Work required: Working down the material below, reproduce exactly every line from the one containing "How do I perform: Open Yoast" to the last line, and only those.
:: Supplied data
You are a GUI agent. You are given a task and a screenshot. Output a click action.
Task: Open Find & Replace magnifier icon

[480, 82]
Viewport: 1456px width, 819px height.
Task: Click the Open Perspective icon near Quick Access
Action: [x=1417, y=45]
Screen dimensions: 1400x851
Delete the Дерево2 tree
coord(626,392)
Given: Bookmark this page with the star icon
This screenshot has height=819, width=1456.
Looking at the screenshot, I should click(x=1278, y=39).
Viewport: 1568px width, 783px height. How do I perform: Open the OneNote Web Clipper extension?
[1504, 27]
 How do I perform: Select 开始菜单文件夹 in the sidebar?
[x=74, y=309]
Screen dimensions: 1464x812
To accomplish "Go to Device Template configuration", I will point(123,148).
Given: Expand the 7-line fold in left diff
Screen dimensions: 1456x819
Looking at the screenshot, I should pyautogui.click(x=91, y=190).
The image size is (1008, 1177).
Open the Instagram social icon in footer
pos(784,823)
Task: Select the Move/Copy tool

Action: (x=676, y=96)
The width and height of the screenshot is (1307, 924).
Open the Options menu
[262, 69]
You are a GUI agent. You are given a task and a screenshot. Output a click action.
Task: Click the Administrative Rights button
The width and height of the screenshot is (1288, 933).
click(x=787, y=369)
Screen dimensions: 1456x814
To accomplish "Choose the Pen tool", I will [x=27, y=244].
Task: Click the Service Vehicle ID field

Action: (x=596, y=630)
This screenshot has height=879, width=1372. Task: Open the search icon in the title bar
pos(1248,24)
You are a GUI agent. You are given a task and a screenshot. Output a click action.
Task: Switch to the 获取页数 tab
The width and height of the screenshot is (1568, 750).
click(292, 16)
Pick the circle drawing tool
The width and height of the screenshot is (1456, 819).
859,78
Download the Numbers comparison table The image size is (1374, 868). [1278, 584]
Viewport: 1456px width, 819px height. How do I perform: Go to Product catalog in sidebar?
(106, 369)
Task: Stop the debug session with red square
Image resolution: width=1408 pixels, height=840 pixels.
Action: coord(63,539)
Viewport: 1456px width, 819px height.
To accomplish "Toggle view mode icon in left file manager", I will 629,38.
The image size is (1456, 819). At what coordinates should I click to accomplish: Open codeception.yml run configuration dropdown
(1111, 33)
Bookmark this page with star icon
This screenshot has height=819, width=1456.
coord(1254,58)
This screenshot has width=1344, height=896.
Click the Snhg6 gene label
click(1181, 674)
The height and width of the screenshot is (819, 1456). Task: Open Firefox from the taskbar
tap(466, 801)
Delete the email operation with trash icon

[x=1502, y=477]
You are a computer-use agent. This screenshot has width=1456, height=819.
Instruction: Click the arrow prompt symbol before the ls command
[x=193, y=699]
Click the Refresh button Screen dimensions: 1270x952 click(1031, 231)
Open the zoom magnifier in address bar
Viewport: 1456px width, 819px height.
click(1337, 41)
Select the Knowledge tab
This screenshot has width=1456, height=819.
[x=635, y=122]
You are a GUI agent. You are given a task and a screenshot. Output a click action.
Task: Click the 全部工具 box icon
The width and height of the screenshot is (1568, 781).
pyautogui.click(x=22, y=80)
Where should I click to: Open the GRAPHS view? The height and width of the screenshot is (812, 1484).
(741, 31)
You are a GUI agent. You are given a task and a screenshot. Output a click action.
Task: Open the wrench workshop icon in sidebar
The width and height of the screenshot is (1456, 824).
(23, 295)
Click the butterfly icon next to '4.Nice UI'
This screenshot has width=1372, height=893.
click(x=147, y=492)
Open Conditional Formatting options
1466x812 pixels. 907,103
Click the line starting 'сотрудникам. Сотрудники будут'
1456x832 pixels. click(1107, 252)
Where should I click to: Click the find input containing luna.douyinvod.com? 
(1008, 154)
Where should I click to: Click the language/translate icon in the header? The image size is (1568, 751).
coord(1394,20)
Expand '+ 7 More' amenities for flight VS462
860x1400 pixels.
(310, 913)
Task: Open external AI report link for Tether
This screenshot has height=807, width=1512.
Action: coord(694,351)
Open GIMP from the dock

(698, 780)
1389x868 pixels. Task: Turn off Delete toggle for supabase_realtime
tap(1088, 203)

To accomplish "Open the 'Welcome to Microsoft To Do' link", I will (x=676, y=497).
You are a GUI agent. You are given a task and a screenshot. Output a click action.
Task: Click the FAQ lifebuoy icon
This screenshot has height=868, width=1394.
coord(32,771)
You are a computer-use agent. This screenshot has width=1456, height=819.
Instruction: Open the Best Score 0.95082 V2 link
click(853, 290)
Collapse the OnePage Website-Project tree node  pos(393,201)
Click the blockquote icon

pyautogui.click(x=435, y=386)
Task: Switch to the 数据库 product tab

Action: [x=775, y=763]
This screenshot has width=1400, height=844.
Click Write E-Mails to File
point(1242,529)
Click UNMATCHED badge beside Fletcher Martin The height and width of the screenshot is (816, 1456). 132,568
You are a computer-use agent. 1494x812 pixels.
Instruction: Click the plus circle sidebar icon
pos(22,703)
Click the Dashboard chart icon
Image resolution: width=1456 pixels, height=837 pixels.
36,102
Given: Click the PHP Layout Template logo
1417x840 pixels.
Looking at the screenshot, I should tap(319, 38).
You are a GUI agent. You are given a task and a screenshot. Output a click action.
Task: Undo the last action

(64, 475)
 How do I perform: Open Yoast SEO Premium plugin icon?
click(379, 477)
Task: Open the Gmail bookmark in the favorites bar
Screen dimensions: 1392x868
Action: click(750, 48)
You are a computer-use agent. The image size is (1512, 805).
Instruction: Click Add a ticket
::::
Answer space:
 How do I perform: Open Yoast SEO Premium plugin icon?
click(379, 477)
Task: Open the Gmail bookmark in the favorites bar
Screen dimensions: 1392x868
Action: click(750, 48)
You are a computer-use agent. The image size is (1512, 805).
Instruction: Click Add a ticket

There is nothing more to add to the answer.